Guido van Rossum guido@python.org
Mon, 16 Dec 2002 11:42:34 -0500


> > Time's running short (we're close to releasing Python 2.3 alpha 1);
> > we should decide on a name and a specific policy ASAP.  I propose the
> > following:
> > 
> >   from pkgutil import extended_path
> >   __path__ = extended_path(__path__, __name__)
> > 
> > Where pkgutil.py could be something like this:
> > 
> >   import sys.path
> > 
> >   def extended_path(path, name):

(BTW I now think extend_path() is a better and simpler name for this.)

> >       """Extend a package's path.  (XXX more.)"""
> >       path = path[:]
> >       for dir in sys.path:
> >           if isinstance(dir, (str, unicode)):
> >               dir = os.path.join(dir, name)
> >               if dir not in path and os.path.isdir(dir):
> >                   path.append(dir)
> >       return path
> 
> Are you proposing this for the standard library?

Yes.

> It certainly sounds reasonable, but the documentation should make
> clear that it still fails for certain types of sys.path entry.
> 
> Specifically,
> 
>   - string subclasses will get converted into basic strings

I find string subclasses an ugly hack that should not be used.  The
meta hook (or whatever it's called now) should do this.

>   - strings which don't have a path structure wil break

We can fix that by skipping anything for which os.path.isdir(dir) [for
the original value of dir] isn't true.

> (and of course, objects other than string subclasses don't get
> "extended").

We can use some kind of extension hook to deal with those.  The
important point is that the idiom placed in __init__.py can remain the
same (the two lines quoted above) while the implementation of
pkgutil.extend_path() can evolve or be modified (even monkey-patched
if you're desperate) as the import hooks evolve.

The main reason for putting this in the stdlib is to avoid the need to
avoid the boilerplate code in everybody's __init__.py.

> I don't think that either of these is even remotely a
> showstopper, but they do need to be documented - specifically
> because as a module, this code can be imported by anybody, and so
> the constraints on the user should be made clear.

Of course.  Though with the current state of documentation, I give
less priority to documenting every little detail of this code than to
getting it in the code base (with *some* documentation, for sure).

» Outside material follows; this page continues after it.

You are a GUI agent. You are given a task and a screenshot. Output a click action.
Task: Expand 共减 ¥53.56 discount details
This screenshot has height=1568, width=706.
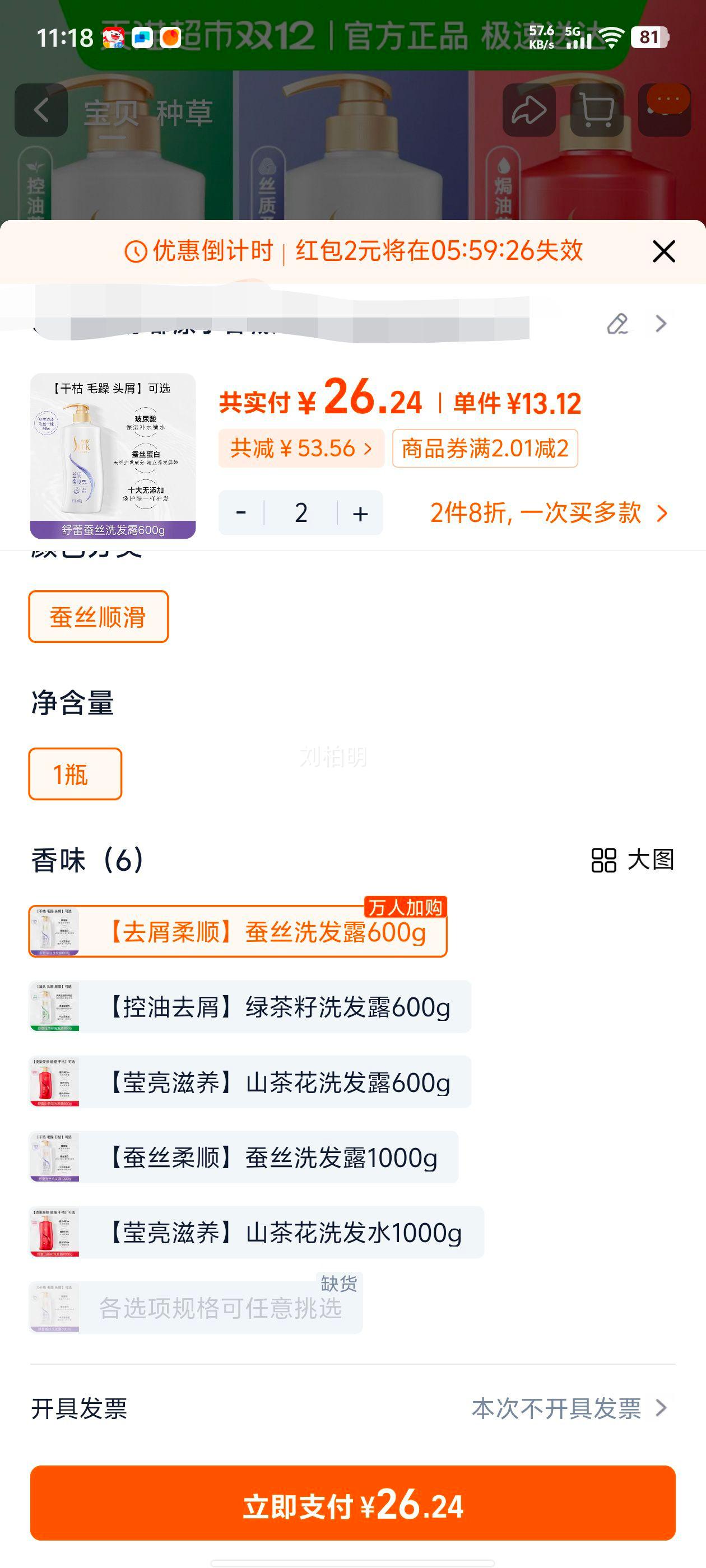click(301, 449)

> In the long term, I think the two most likely things to appear on
> sys.path, apart from directory names, are
> 
>   - "Filesystem namespace extensions" like the zipfile support.
>     That is, things which act like virtual directories.
>   - raw importer objects
> 
> Frankly, just dumping a raw imported onto sys.path (or a package
> path) is so much easier than implementing a string naming
> scheme, that unless there's an overwhelmingly natural string
> representation (virtual directory or URL are the only two that
> come to mind) it's simpler not to bother.

OTOH I expect that most things you'd want to place on sys.path *do*
have a natural string representation.  After all, if something doesn't
have a name, it's hard to talk about.  And if it has a name, it can be
placed in PYTHONPATH (with the minor quibble that URLs use ':' which
-- at least on Unix -- is also used as the separator in *PATH
variables. :-( )

> So saying that module paths should only contain pathlike strings,
> or importer objects, is probably reasonable. I wouldn't recommend
> enforcing this, just documenting it as the normal convention.
> Modules can document that they don't work with applications that
> violate this convention, and relentless experimentalists still
> have the freedom to break the recommendation (at their own risk!)
> if they want to see what happens...

Maybe importer objects should have a standard API that lets you ask
for an extended object.

--Guido van Rossum (home page: http://www.python.org/~guido/)